==== Listed records

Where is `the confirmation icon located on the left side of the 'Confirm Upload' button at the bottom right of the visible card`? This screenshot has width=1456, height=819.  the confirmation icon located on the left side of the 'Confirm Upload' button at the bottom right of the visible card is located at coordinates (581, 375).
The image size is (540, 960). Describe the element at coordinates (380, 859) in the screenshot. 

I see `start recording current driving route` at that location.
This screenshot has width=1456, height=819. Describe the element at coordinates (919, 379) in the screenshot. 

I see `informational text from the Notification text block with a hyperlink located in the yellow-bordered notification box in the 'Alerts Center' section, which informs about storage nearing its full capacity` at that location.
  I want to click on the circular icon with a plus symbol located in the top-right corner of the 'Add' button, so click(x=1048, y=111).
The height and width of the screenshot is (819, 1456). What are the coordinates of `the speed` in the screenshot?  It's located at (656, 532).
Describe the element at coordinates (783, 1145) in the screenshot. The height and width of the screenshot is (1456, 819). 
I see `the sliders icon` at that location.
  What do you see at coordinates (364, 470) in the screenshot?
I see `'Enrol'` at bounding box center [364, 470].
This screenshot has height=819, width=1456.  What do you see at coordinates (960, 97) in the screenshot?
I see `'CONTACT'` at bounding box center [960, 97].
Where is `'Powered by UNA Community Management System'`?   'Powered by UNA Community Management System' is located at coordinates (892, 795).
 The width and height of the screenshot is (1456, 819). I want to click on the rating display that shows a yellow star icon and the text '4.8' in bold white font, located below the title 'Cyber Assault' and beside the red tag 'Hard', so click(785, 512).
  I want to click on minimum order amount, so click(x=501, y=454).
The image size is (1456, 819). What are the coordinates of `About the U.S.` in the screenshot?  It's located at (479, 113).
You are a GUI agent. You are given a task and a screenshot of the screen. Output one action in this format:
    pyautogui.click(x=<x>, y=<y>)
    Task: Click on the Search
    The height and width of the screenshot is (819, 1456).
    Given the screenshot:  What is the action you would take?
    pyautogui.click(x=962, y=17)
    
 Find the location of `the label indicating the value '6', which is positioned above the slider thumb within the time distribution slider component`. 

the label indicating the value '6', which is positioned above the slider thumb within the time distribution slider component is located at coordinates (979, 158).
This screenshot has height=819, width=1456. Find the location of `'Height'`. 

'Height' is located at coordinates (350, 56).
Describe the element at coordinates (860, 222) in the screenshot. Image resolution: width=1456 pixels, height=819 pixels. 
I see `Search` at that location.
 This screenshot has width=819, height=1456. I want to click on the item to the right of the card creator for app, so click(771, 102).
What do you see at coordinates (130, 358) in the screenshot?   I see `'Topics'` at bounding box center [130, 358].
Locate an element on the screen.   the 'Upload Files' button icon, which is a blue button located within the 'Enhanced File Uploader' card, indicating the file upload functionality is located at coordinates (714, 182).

========

» To do: Starting at the top of the records above and going on through the line with "recording current driving", render them as a two-column CSV headed text and answer, one row per record. Put each value in a single quoted field, with any line breaks turned into spaces.

» The response:
text,answer
"Where is `the confirmation icon located on the left side of the 'Confirm Upload' button at the bottom right of the visible card`? This screenshot has width=1456, height=819.","the confirmation icon located on the left side of the 'Confirm Upload' button at the bottom right of the visible card is located at coordinates (581, 375)."
"The image size is (540, 960). Describe the element at coordinates (380, 859) in the screenshot.","I see `start recording current driving route` at that location."